While people who had put their money in crypto fraud racket FTX, many are anticipating that they may get refund once Sam Bankman-Fried (SBF) is released from prison. But reality is – neither SBF is going to get released soon nor there is substantial money to make refunds. According to The Nassau Guardian, Sam Bankman-Fried is being held in the Bahamas Department of Correctional Services in the prison’s maximum security infirmary with five other inmates in a “dorm-style setting”. Bahamas’ acting commissioner of corrections Doan Cleare said SBF is in “good spirits” and that the prison is no longer infested with rodents.

According to a report published in the TechCrunch, SEC, CFTC and SDNY attorney’s office charge FTX’s Sam Bankman-Fried with defrauding investors.

The US Securities and Exchange Commission (SEC) has officially charged disgraced FTX founder Sam Bankman-Fried with defrauding investors, it revealed following his arrest in the Bahamas.

The SEC said in a press release that in addition to being charged with fraud regarding equity investors in FTX, he is also being investigated regarding other securities law violations — and noted that there are ongoing investigations pending against others involved as well. The SEC is not the only one getting a hand on this ball, however: Both the Southern District of New York’s attorney’s office and the Commodity Futures Trading Commission (CFTC) also filed charges against Sam Bankman-Fried in “parallel actions”.

Multiple US government agencies held a press conference regarding the indictment of FTX’s former CEO, Sam Bankman-Fried. When asked whether the entities will bring charges against other individuals allegedly involved in the FTX collapse, Damian Williams, the US attorney for the Southern District of New York, said during the event, “I can only say this: Clearly, we are not done”.

The fate of FTX investors

Disgraced FTX co-founder Sam Bankman-Fried (now known to some as Scam Bankrun Fraud) is a son of professors. Both of his parents teach at Stanford University law school. The parents of SBF’s associate Caroline Ellison are economists at Massachusetts Institute of Technology. Meaning these are people with highly-educated parents. Until now, SBF only is in police custody, while most of his cohorts are out of the reach of law.

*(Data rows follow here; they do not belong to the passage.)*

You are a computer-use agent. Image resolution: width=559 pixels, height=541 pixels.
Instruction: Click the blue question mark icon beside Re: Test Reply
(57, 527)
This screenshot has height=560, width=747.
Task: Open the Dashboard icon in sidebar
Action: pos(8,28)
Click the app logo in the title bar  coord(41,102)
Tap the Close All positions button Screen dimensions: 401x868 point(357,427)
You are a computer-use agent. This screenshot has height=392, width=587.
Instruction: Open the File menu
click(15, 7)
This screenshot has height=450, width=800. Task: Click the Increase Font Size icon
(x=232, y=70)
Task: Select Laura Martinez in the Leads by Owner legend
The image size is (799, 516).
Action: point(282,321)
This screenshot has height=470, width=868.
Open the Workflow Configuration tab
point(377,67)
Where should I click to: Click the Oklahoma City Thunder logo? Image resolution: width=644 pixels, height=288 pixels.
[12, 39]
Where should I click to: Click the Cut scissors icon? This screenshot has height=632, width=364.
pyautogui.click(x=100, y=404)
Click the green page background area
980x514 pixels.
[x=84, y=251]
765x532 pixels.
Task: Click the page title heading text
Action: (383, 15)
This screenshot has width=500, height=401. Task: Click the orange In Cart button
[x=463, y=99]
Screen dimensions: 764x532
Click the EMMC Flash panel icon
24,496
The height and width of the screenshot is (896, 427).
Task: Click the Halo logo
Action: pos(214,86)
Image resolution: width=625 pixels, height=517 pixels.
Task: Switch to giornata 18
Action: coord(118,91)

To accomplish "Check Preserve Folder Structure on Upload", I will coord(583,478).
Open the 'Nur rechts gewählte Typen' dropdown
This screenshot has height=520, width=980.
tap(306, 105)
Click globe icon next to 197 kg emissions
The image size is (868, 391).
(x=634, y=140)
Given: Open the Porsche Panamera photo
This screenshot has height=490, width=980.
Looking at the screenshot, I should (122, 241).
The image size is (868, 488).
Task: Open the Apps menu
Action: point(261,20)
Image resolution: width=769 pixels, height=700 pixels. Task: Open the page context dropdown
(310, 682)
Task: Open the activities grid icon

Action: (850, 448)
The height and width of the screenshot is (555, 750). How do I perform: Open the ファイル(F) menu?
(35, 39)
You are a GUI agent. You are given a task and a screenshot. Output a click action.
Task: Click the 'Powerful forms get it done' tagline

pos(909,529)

Meanwhile, following collapse of FTX and speculations of more collapses in the crypto sector global audit firm Mazars has deleted the website that hosted proofs-of-reserves work for cryptocurrency exchanges. The company told Bloomberg that it is suspending its work with crypto companies on proofs-of-reserves reports going forward.

Mazars appeared a few times in crypto news over the past few weeks because it started issuing those reports for cryptocurrency exchanges. The idea is that exchanges could reassure their users after the FTX downfall. Mazars also used Merkle trees so that users could check that their crypto assets are included in the report by entering a hash.

Clients of the audit firm include Crypto.com and Kucoin. But the most prominent client was Binance. Mazars certified last week that Binance held enough bitcoins and wrapped bitcoins to cover all users’ balances on the exchange as of November 22.

But when Binance and Mazars announced the proof-of-reserves report for the exchange’s bitcoin reserves, many people were quick to point out that this report only covered a small portion of Binance’s activities.

It could be seen as a step in the right direction, but it doesn’t mean much when it comes to Binance’s handling of all crypto assets across all its products. Similarly, it’s hard to see whether user assets are separated properly from Binance’s own balance sheet.

As long as Binance doesn’t share the full picture, it’s impossible to say with 100 percent certainty that Binance currently holds user accounts in segregated crypto wallets without any market exposure.